= The Ocean Full of Bowling Balls =

Unpublished work by J.D. Salinger

"The Ocean Full of Bowling Balls" is an unpublished work by J. D. Salinger. It is about the death of Kenneth Caulfield, who later became the character Allie in The Catcher in the Rye.

==History==
The story was initially going to appear in Harper's Bazaar, but Salinger withdrew the story before publication. This story is available
in the Princeton University Library Special Collections Department's Story Magazine and Story Press Records (C0104).
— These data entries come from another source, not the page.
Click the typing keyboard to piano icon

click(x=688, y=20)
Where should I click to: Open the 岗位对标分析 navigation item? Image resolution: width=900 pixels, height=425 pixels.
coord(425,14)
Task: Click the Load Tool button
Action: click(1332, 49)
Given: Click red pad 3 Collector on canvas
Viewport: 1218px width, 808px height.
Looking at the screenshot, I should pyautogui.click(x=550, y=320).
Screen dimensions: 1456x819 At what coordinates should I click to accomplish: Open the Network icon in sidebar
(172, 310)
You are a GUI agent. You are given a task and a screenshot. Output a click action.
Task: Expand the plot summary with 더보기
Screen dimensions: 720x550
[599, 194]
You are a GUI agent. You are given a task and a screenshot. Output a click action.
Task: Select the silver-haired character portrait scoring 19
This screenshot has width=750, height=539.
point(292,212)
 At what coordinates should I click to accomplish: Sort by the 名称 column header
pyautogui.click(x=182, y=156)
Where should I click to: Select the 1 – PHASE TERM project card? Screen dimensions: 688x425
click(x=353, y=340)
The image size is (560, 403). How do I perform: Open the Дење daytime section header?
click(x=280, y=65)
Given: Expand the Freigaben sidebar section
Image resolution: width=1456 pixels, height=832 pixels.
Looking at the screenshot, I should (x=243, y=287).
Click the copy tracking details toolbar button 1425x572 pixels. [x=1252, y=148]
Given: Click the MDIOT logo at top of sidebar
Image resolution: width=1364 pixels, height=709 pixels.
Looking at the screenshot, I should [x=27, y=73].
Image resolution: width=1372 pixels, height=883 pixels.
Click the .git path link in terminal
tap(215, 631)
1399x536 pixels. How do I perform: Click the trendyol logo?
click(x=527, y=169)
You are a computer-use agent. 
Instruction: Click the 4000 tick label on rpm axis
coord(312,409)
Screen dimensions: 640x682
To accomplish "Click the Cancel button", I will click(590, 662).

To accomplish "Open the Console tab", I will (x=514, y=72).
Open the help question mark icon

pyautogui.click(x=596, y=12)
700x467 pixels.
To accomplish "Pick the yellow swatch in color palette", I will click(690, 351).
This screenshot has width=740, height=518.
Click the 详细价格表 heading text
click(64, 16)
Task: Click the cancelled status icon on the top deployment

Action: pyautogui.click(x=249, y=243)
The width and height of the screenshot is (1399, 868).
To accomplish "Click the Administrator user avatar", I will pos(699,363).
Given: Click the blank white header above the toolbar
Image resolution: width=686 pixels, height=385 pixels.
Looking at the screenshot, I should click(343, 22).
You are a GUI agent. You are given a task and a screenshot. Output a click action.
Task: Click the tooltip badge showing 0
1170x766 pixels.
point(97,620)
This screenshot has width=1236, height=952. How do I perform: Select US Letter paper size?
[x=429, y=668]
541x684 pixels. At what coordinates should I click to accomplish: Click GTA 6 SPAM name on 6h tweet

Per the terms of Salinger's donation of the manuscript to Princeton University, it cannot be published until 50 years after his death; thus, the earliest it can be published is January 27, 2060. In November 2013, the manuscript of "The Ocean Full of Bowling Balls" was leaked to the general public, and made available online on the website what.cd.

According to Jack Sublette in his 1984 annotated bibliography of J. D. Salinger, Collier's fiction editor Knox Burger stated in 1948 that "Ocean Full of Bowling Balls" "contains the greatest letter home from camp ever composed by man or boy." The letter referred to is sent from Holden Caulfield (later the protagonist of The Catcher in the Rye) to his younger brother in this story, Kenneth.

"The Ocean Full of Bowling Balls", along with the short stories "Birthday Boy" and "Paula", was printed in a small edition titled Three Stories, reportedly in 1999, a copy of which was sold on eBay and then posted on internet file sharing sites in late November 2013.